Milestone Engines: Chevy 265-cid V-8

In 1974, Special-Interest Autos magazine asked Cole if there was any major breakthrough in the 265's design. Possibly, Cole said, it was "when we decided to make the precision cylinder blocks - the heart of the engine - by using an entirely different casting technique. We used the green-sand core for the valley between the bore. That is, for the 45-degree angle center, 90 degree total, we used a green-sand core to eliminate the dry-sand core, so that we could turn the block upside down. We cast it upside down, so the plate that holds the bore cores could be accurately located. This way, we could cast down to 5/32nds jacketed walls."

In the same SIA article, Harry Barr pointed out certain advantages of the Chevy 265 over the '55 Pontiac V-8:"...their design was heavier than ours. But they developed a sheetmetal rocker arm that we thought had possibilities. It hadn't been decide yet, but we jumped into that, and gave it to our manufacturing group. They determined that they could make stamped rocker arms with no machining whatever - just a metal stamping.

"We also lubricated it differently from Pontiac...with the oil coming up through the tappet, up through the hollow pushrod into the rocker arms, then over to lubricate both the ball and the pallet of the rocker arm...These were all new ideas, and very good as far as automation was concerned. You never had to screw anything - just press these studs in."

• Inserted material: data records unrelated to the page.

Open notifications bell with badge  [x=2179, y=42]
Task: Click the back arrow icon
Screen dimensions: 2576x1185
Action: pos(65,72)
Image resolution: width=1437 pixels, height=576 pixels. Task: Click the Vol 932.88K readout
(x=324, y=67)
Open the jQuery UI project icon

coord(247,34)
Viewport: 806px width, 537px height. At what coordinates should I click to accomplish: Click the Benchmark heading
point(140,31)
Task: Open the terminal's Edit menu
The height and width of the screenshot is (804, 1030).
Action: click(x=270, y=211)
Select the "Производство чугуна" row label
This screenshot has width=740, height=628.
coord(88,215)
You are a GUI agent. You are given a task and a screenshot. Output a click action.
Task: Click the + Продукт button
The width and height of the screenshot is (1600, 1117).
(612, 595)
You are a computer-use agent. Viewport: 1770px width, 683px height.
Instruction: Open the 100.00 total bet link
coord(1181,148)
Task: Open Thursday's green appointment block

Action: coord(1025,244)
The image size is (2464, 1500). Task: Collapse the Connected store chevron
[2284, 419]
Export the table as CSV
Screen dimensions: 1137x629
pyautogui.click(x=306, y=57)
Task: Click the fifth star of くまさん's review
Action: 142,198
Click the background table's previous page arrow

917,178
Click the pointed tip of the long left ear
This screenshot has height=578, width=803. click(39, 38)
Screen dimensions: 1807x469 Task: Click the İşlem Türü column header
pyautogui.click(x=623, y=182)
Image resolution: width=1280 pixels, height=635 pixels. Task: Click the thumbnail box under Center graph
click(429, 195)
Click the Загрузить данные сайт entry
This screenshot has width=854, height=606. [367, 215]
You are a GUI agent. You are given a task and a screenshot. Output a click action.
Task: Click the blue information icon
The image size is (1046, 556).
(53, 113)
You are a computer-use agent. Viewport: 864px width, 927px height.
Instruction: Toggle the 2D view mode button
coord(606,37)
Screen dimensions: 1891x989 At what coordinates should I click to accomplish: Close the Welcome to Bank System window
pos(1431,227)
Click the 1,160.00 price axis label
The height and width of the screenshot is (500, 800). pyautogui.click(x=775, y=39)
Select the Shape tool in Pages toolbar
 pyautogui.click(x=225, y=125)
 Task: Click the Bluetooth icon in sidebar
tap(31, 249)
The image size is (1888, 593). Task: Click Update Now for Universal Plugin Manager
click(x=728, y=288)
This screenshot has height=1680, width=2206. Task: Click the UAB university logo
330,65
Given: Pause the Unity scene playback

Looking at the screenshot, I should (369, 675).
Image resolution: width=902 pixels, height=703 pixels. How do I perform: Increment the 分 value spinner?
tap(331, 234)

Actually, the 265 was Chevy's second V-8, the first being the disastrous 1917 design. But this one was near-perfect. Overhead valves, high compression, light weight, and oversquare dimensions (3.75 x 3.00) made it efficient and powerful. Some 43 percent of 1955 Chevy's were equipped with it - amazing for a make which hadn't offered a V-8 within recent memory. Horsepower was 162, or 180 with "Power Pack" (four-barrel Rochester carburetor and dual exhausts, available on all models except wagons). In basic form, the 265 was both more potent and more economical than the rival Ford 262 or the Plymouth 260, and outsold them easily. It had plenty of development room, too. For 1956, Chevrolet offered 205 - and 225 - bhp versions using four barrel and dual four-barrel carbs, respectively.